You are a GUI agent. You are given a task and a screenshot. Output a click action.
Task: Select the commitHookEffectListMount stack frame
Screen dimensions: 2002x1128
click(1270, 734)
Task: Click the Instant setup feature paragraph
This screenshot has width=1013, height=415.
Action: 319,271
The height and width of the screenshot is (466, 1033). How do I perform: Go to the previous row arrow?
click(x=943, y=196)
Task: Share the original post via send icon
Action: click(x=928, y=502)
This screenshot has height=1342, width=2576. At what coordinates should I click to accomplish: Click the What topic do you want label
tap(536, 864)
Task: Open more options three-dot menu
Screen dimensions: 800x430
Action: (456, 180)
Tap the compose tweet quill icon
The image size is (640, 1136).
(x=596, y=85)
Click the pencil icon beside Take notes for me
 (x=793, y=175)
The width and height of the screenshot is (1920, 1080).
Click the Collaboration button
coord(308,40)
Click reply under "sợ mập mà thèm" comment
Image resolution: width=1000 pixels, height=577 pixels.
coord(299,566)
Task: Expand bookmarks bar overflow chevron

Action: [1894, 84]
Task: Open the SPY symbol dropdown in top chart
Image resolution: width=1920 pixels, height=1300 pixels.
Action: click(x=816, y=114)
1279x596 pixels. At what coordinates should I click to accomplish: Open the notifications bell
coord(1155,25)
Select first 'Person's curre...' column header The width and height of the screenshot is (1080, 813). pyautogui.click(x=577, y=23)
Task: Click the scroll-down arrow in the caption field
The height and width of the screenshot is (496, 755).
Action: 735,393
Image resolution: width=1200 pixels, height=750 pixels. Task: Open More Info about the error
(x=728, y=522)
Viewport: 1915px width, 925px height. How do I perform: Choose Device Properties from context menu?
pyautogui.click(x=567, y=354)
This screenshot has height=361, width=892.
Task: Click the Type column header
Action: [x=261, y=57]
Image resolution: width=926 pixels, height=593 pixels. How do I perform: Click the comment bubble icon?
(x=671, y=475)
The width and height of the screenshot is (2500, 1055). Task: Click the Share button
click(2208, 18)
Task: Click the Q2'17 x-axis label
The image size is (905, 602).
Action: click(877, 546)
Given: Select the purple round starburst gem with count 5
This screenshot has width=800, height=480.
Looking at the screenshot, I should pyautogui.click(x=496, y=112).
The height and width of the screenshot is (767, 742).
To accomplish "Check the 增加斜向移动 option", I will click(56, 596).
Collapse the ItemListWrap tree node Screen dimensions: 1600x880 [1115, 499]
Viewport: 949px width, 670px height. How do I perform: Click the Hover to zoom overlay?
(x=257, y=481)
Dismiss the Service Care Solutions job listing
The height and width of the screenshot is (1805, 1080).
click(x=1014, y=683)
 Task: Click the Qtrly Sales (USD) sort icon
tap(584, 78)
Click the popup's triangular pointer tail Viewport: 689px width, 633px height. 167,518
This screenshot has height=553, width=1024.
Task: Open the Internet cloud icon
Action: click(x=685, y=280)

════

Present every line of the items above as a numbered list, skipping any blank lines.

Written response:
1. You are a GUI agent. You are given a task and a screenshot. Output a click action.
2. Task: Select the commitHookEffectListMount stack frame
3. Screen dimensions: 2002x1128
4. click(1270, 734)
5. Task: Click the Instant setup feature paragraph
6. This screenshot has width=1013, height=415.
7. Action: 319,271
8. The height and width of the screenshot is (466, 1033). How do I perform: Go to the previous row arrow?
9. click(x=943, y=196)
10. Task: Share the original post via send icon
11. Action: click(x=928, y=502)
12. This screenshot has height=1342, width=2576. At what coordinates should I click to accomplish: Click the What topic do you want label
13. tap(536, 864)
14. Task: Open more options three-dot menu
15. Screen dimensions: 800x430
16. Action: (456, 180)
17. Tap the compose tweet quill icon
18. The image size is (640, 1136).
19. (x=596, y=85)
20. Click the pencil icon beside Take notes for me
21.  (x=793, y=175)
22. The width and height of the screenshot is (1920, 1080).
23. Click the Collaboration button
24. coord(308,40)
25. Click reply under "sợ mập mà thèm" comment
26. Image resolution: width=1000 pixels, height=577 pixels.
27. coord(299,566)
28. Task: Expand bookmarks bar overflow chevron
29. Action: [1894, 84]
30. Task: Open the SPY symbol dropdown in top chart
31. Image resolution: width=1920 pixels, height=1300 pixels.
32. Action: click(x=816, y=114)
33. 1279x596 pixels. At what coordinates should I click to accomplish: Open the notifications bell
34. coord(1155,25)
35. Select first 'Person's curre...' column header The width and height of the screenshot is (1080, 813). pyautogui.click(x=577, y=23)
36. Task: Click the scroll-down arrow in the caption field
37. The height and width of the screenshot is (496, 755).
38. Action: 735,393
39. Image resolution: width=1200 pixels, height=750 pixels. Task: Open More Info about the error
40. (x=728, y=522)
41. Viewport: 1915px width, 925px height. How do I perform: Choose Device Properties from context menu?
42. pyautogui.click(x=567, y=354)
43. This screenshot has height=361, width=892.
44. Task: Click the Type column header
45. Action: [x=261, y=57]
46. Image resolution: width=926 pixels, height=593 pixels. How do I perform: Click the comment bubble icon?
47. (x=671, y=475)
48. The width and height of the screenshot is (2500, 1055). Task: Click the Share button
49. click(2208, 18)
50. Task: Click the Q2'17 x-axis label
51. The image size is (905, 602).
52. Action: click(877, 546)
53. Given: Select the purple round starburst gem with count 5
54. This screenshot has width=800, height=480.
55. Looking at the screenshot, I should pyautogui.click(x=496, y=112).
56. The height and width of the screenshot is (767, 742).
57. To accomplish "Check the 增加斜向移动 option", I will click(56, 596).
58. Collapse the ItemListWrap tree node Screen dimensions: 1600x880 [1115, 499]
59. Viewport: 949px width, 670px height. How do I perform: Click the Hover to zoom overlay?
60. (x=257, y=481)
61. Dismiss the Service Care Solutions job listing
62. The height and width of the screenshot is (1805, 1080).
63. click(x=1014, y=683)
64.  Task: Click the Qtrly Sales (USD) sort icon
65. tap(584, 78)
66. Click the popup's triangular pointer tail Viewport: 689px width, 633px height. 167,518
67. This screenshot has height=553, width=1024.
68. Task: Open the Internet cloud icon
69. Action: click(x=685, y=280)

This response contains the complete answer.